The Perskys argued before the bankruptcy court that the trustee could not be compelled to sell their property under Sec. 363(h) because the statute provides only that "the trustee may sell both the estate's interest ... [and a co-owner's interest] in property in which the debtor had ... an undivided interest as ... tenant by the entirety." 11 U.S.C. Sec. 363(h) (emphasis supplied). This "may sell" language, debtors contend, imparts discretion to the trustee. The bankruptcy court, having determined that the marital properties were beyond the reach of Sec. 363(h) under an exemption created by the law of New York, did not address whether the Bank as a creditor had standing to compel the trustee to proceed with a Sec. 363(h) sale. 78 B.R. at 667. This standing argument is raised again on appeal.
The trustee is required to liquidate a debtor's assets in a manner that will be most beneficial to the creditors. See 11 U.S.C. Sec. 704(1). A number of cases stress that an interested creditor has standing to sue to require compliance with the Bankruptcy Code when the trustee has refused to act to protect creditors' interests. See, e.g., In re McKeesport Steel Castings Co., 799 F.2d 91, 93 (3rd Cir.1986) (other parties may bring action under provision stating only trustee may act); In re Morrison, 69 B.R. 586, 589 (Bkrtcy.E.D.Pa.1987) (where trustee either refuses or has no reason to act, creditors may act in lieu of trustee). Appellees concede that a court can make the trustee's decision for it when "there is a blatant abuse of [its] discretion." Thus, a bankruptcy trustee's discretion is not unlimited and unreviewable.

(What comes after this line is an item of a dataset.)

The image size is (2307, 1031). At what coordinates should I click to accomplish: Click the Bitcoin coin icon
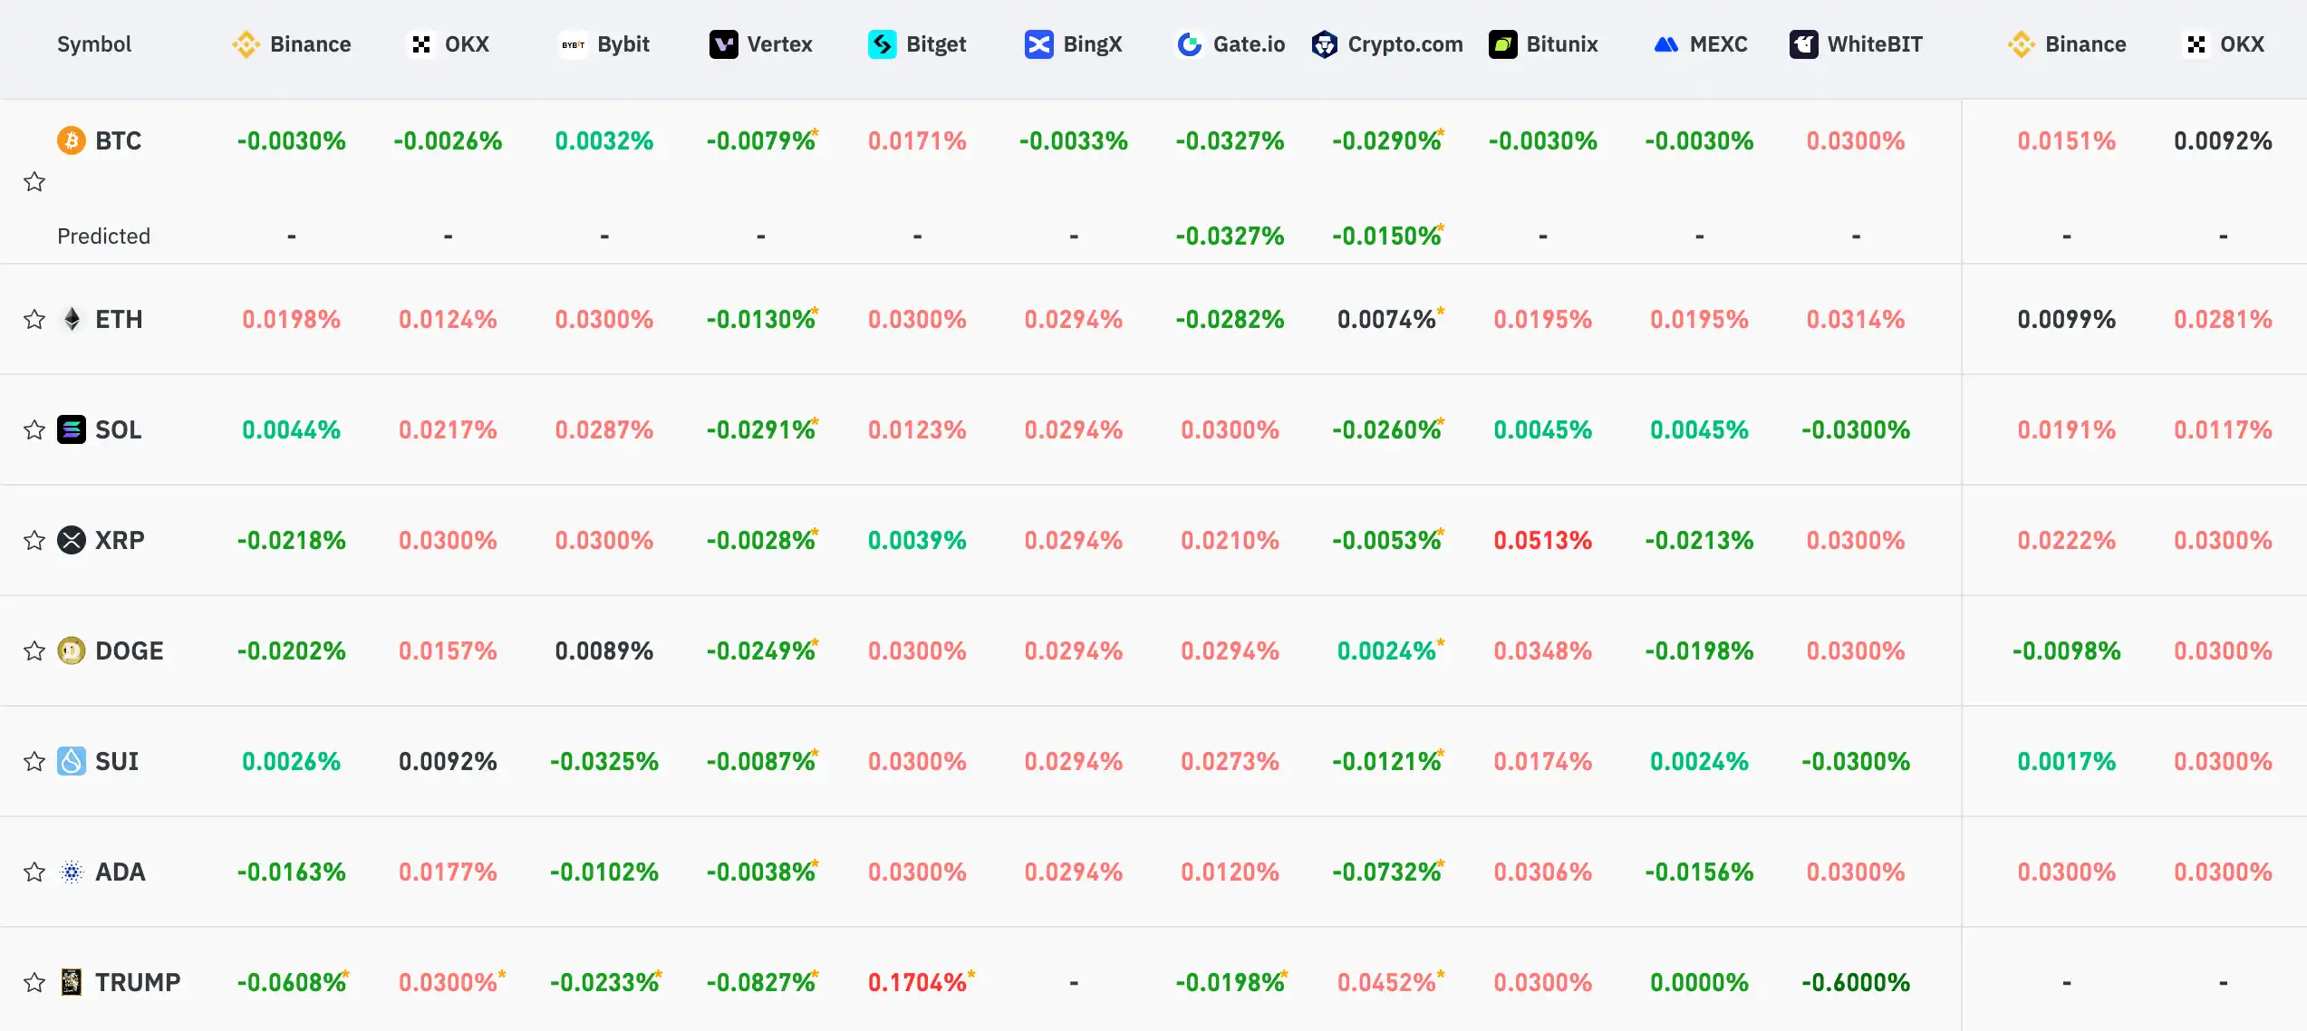point(72,140)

It follows that the discretion granted a trustee by Sec. 363(h) is reviewable by the bankruptcy court. The fact that the statute contains a provision allowing the trustee to balance the detriment to a non-debtor co-owner against the benefit to the estate, 11 U.S.C. Sec. 363(h)(3), suggests that the trustee's discretion (implied by the word "may") is directed toward that specific balancing test. Because a trustee is always subject to the supervision of the bankruptcy court, it may not chart a course of action or inaction that the court finds inimical to the best interests of the creditors. Consequently, the Bank has standing to compel a Sec. 363(h) sale of the subject properties.
2. Exemption of Debtors' Property Interests.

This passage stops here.